ROBERT, Hubert
(b. 1733, Paris, d. 1808, Paris)

Avenue in a Park

Oil on canvas, 59 x 39 cm
Musées Royaux des Beaux-Arts, Brussels

This small, finely executed painting is a good example of Hubert Robert's refined art. Robert, a French painter of the second half of the 18th century, is known mainly for his landscapes decorated with imaginary architecture and little figures, in which happiness, reality and fiction, archaeological taste and sense of decoration are all mingled. Avenue in a Park is a late work in the painter's career, testifying to the permanence of his style and to his taste for a nature that has been disciplined and made decorative by man.

The subject matter still reflects the "douceur de vivre" so dear to the 18th century. An avenue lined with trees with their tops intertwined leads the spectator towards the bottom of the garden. In the centre, a young girl is playing on a swing, activated by two companions. A group of people to the right are looking on. The whole painting bathes in a soft harmony of browns, greys and greens against a bluish sky background. The red coat of the man leaning against the pedestal catches the viewer's eye. The antique statues - reposing satyr and faun playing a flute - flanking the tree-lined opening in the foreground had been earlier captured by Robert in a red chalk drawing of various Graeco-Roman sculptures conserved in the Capitol (Valence, Musée des Beaux Arts). The artist has repeated them here the other way round. The young musician in turn had appeared in several of Robert's paintings.

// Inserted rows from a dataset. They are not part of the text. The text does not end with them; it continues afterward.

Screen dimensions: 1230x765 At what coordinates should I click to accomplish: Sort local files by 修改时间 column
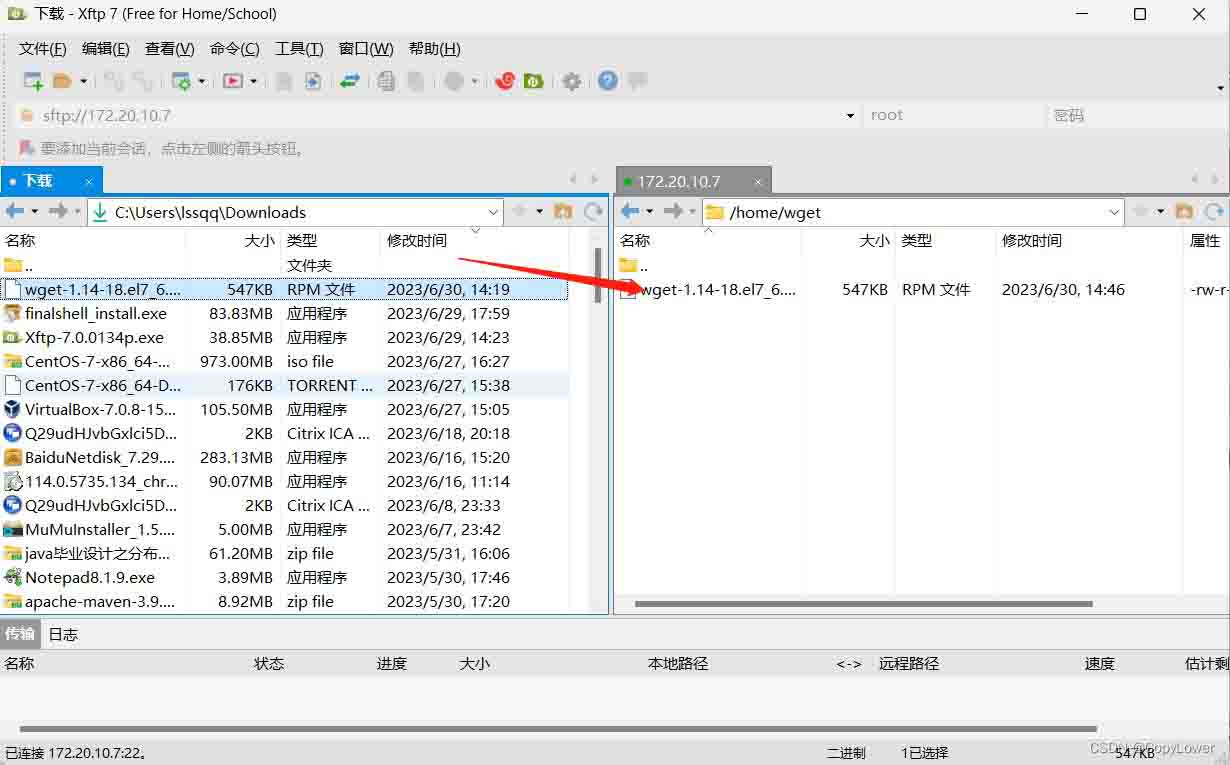point(417,240)
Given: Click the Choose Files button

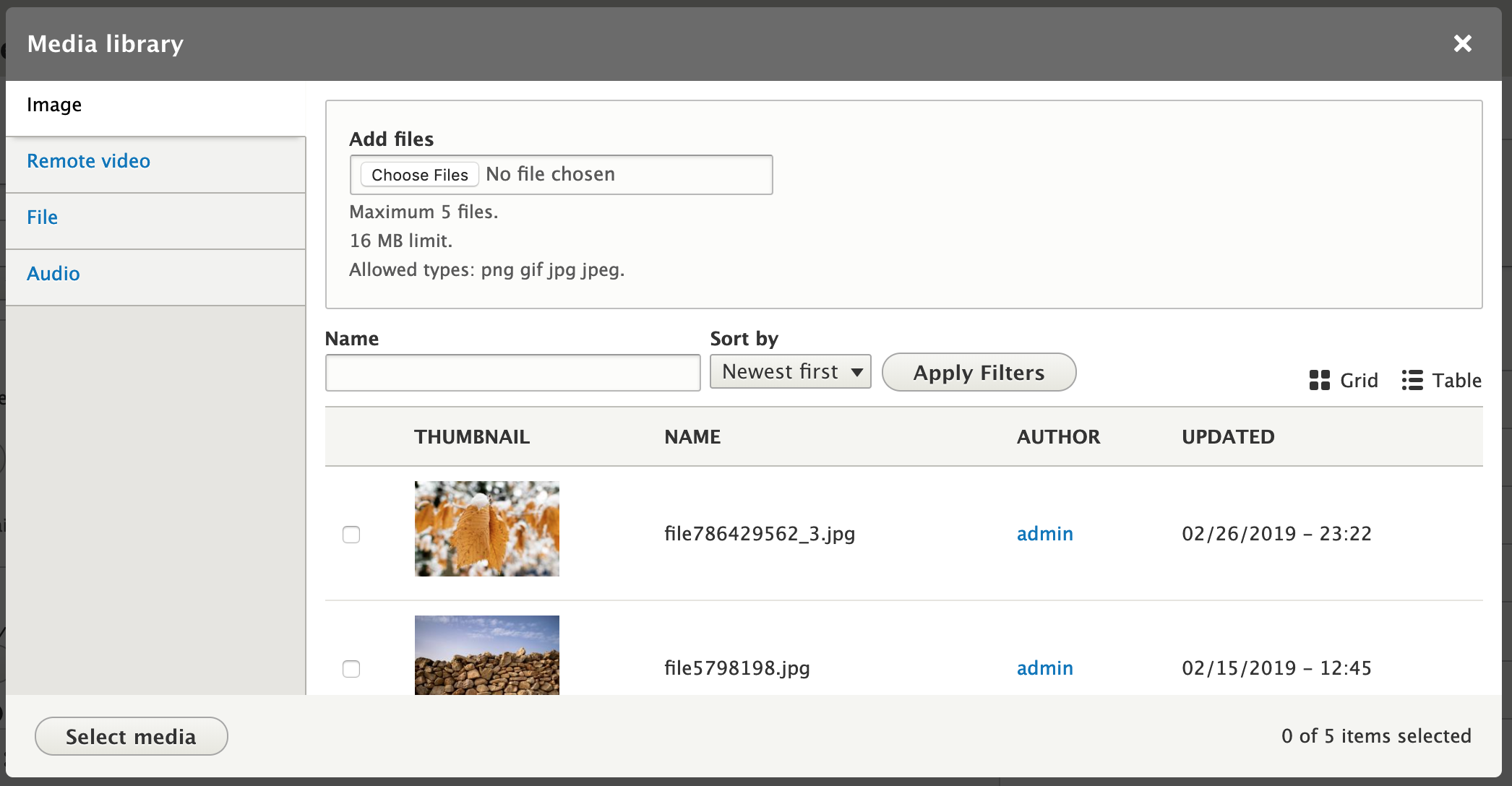Looking at the screenshot, I should tap(419, 175).
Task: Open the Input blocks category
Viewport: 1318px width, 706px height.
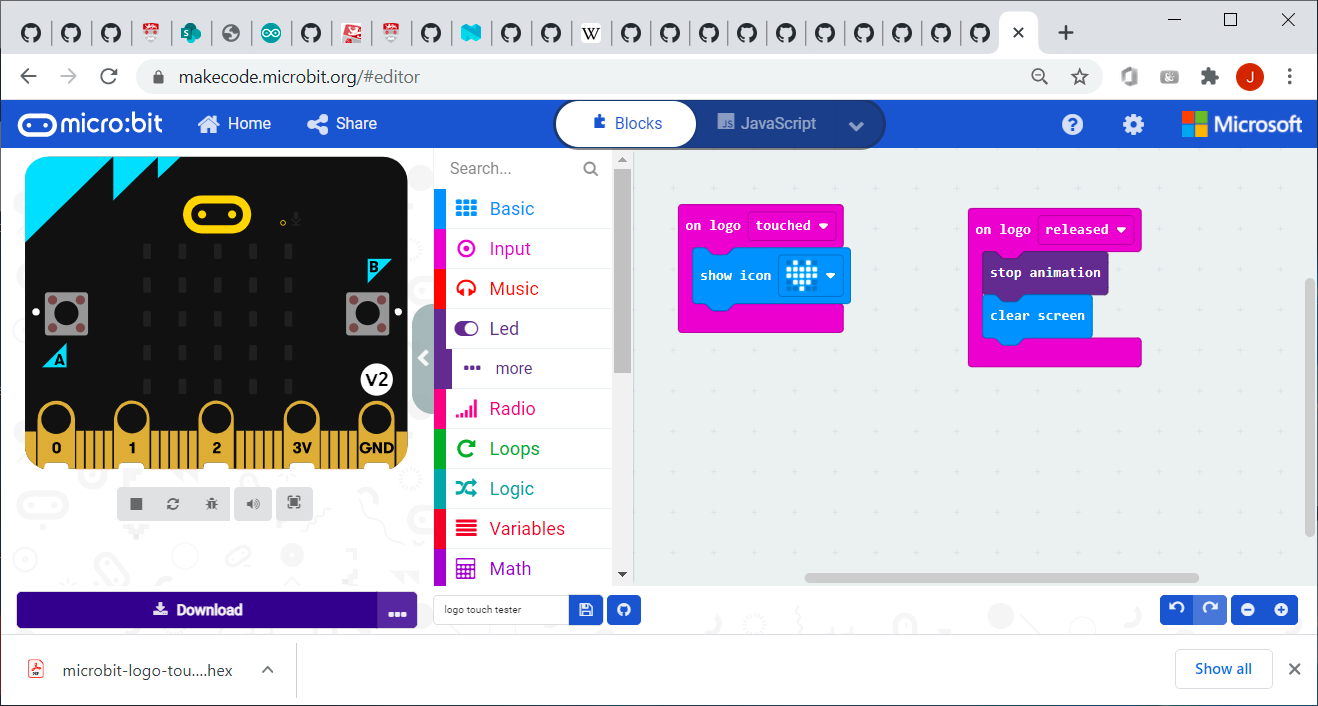Action: 510,248
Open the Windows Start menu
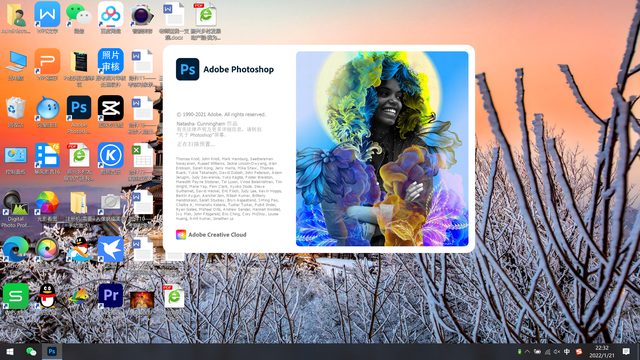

Arriving in Rome in 1754, Robert stayed there for over 10 years. It is there that he met the Abbé de Saint-Non, Giovanni Battista Piranesi and in particular Gian Paolo Panini, who was to have a lasting influence on him. He also became friends with Fragonard. The little painting in Brussels confirms the close links between the art of "Robert of the Ruins" and Fragonard's poetic universe. The avenue of trees also refers to the many parks and gardens in Italy and the Ile-de-France which were to nourish his imagination throughout his long and successful career. Robert exhibited at every salon from 1767 to 1798, becoming "designer of the King's gardens" in 1777 and much later, after the revolutionary tumult, producing plans for converting the Grande Galerie of the Louvre into a museum.